The second report detailed two lines which the Commissioners recommended be constructed from Dublin; one northward to Armagh, the second south-westward to Limerick and Cork. The task of delineating these was contracted to two ‘eminent engineers’: Charles Blacker Vignoles (1793–1875) for the south and south-western routes, and John Bemjamin Macneill (1793–1880) for the north and north-western districts. Their findings were illustrated in Plans of the Several Lines of Railway in Ireland which contained twenty-nine maps with colour-coded track lines showing suggested routes. This was printed by the engraver and lithographer R. Cartwright of Bedford Row, London, who demonstrated his finesse with an ornate window-display of fonts on the title page (9.1). Maps were reproduced using the engraved intaglio technique, with colours overlayed using chromolithography. Numerous copies of the Plans were printed, although the precise number is not recorded.

The Dublin to Armagh line had already been surveyed by John Macneill in 1836, and he was also able to take full advantage of the available Ordnance Survey of Ireland maps which had been completed at a detailed scale of six inches to one mile.

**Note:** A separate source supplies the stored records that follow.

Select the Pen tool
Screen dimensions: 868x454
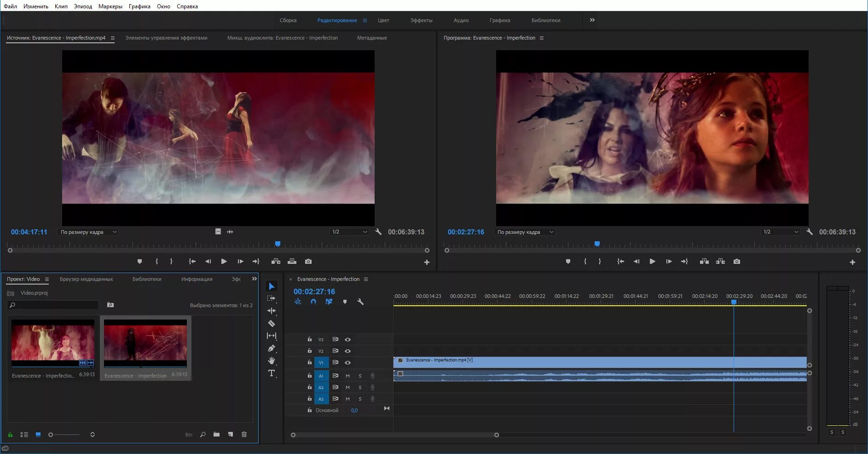(272, 349)
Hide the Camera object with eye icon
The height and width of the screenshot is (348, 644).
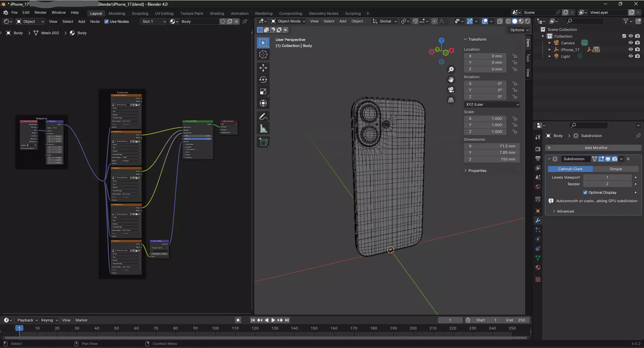click(x=631, y=43)
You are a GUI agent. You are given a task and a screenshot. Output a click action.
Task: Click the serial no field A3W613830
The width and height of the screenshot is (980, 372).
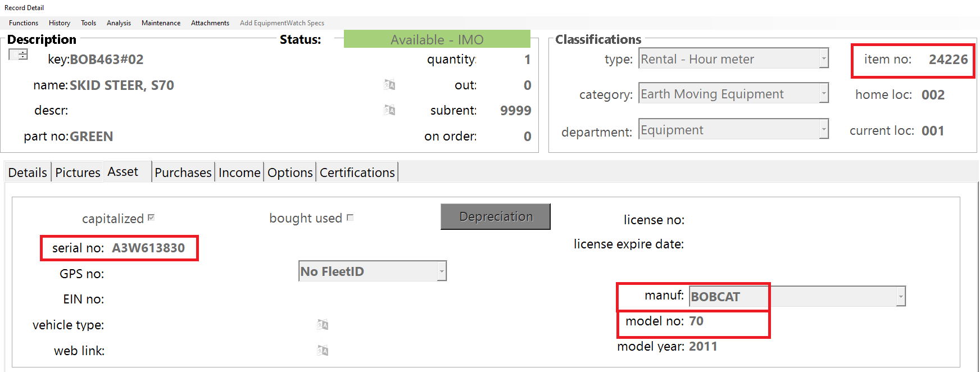(148, 248)
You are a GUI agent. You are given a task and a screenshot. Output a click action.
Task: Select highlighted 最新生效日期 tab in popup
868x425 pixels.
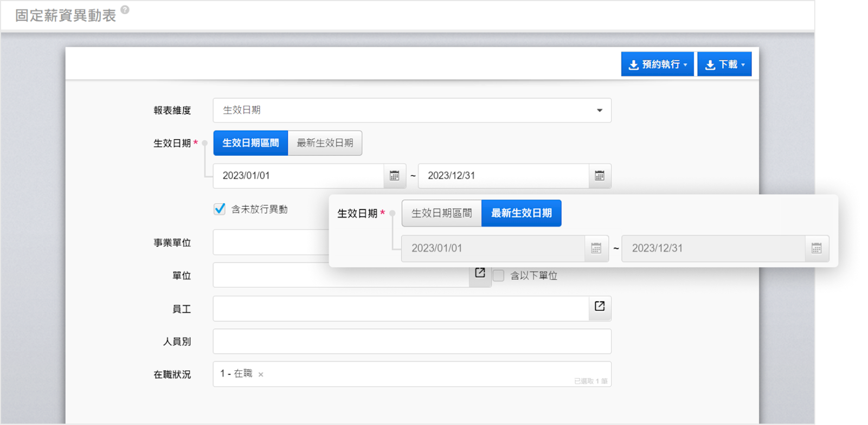click(x=521, y=214)
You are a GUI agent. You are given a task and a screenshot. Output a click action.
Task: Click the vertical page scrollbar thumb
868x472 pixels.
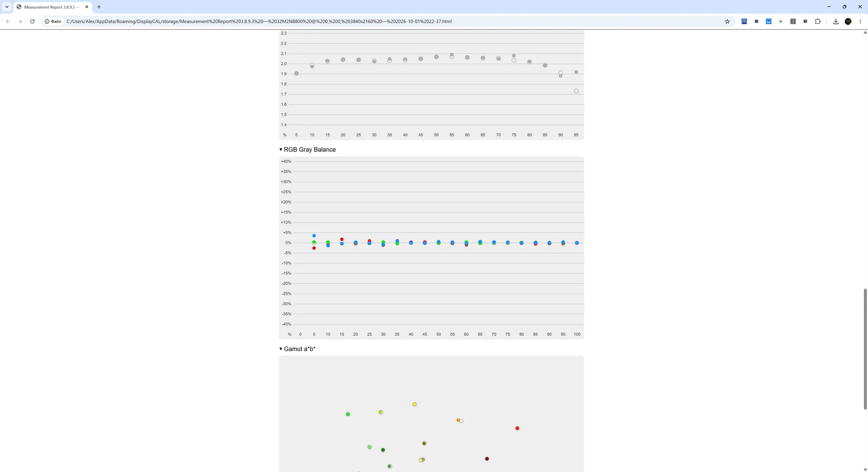[865, 349]
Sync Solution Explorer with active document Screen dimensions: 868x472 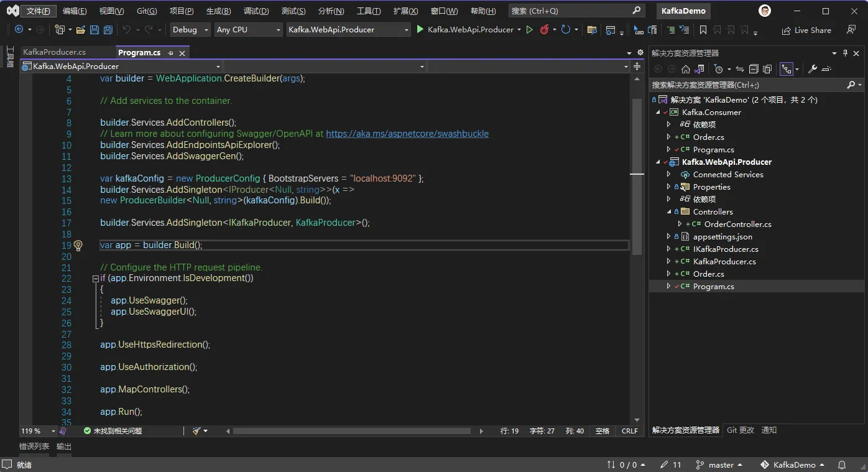point(741,69)
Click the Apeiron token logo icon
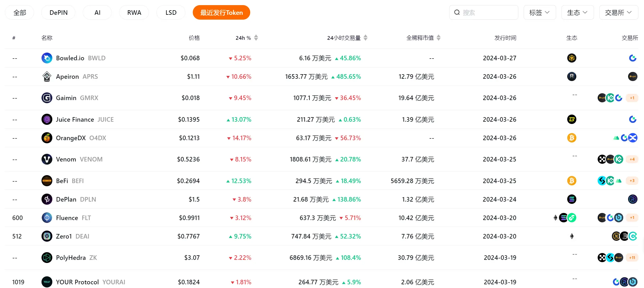Viewport: 644px width, 288px height. (x=47, y=76)
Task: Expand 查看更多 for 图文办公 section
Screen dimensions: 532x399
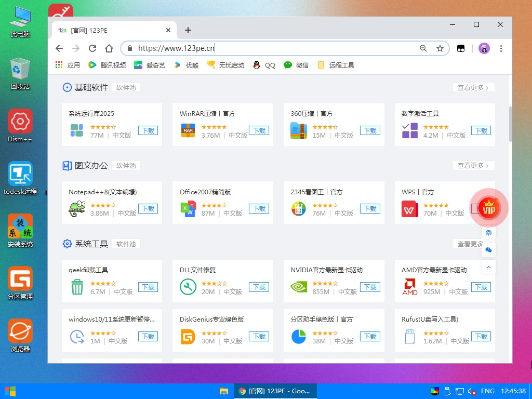Action: pos(473,166)
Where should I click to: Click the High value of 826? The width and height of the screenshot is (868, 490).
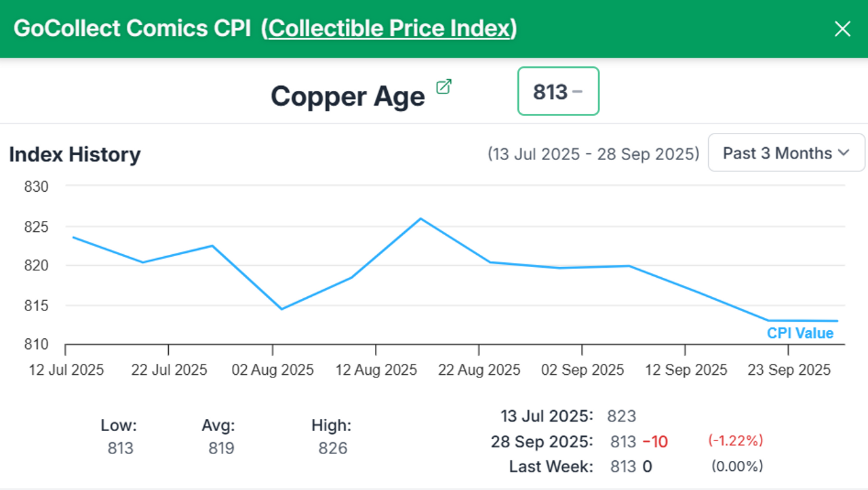[332, 448]
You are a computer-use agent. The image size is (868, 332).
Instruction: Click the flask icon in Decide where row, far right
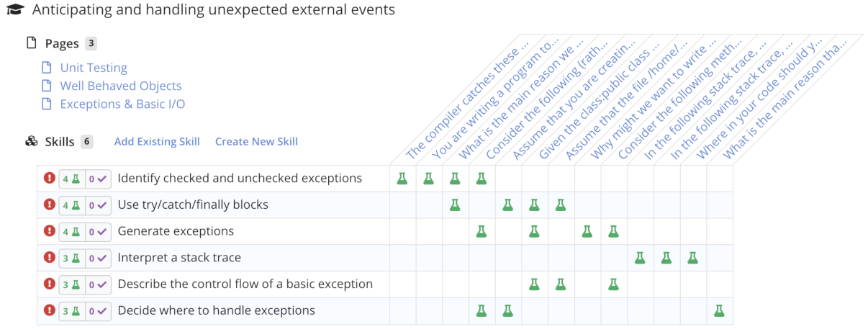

The effect was that his routes were precise, their maps limited to either side of the track line. Macneill’s proposed route was to start at the north side of the Royal Canal and serve Navan, Carrickmacross, Castleblayney and Armagh. A branch line from Navan connected with Enniskillen via Cavan (9.2). Macneill illustrated his proposed routes with the most advanced methods in draughtsmanship. He used shading to communicate the depth, length, and width of cuttings and embankments, a technique known as Sectio-Planography (9.3). Plan and section are combined into one diagram, with cuttings into the earth represented by vertical lines, and embankments of built-up earth drawn with horizonal lines. Each outermost ‘tip’ had a number which showed in feet the vertical dimensions to be cut into or built up from the ground. Macneill championed this mode of visually communicating uneven land: ‘they are here, as in nature, in intimate union’.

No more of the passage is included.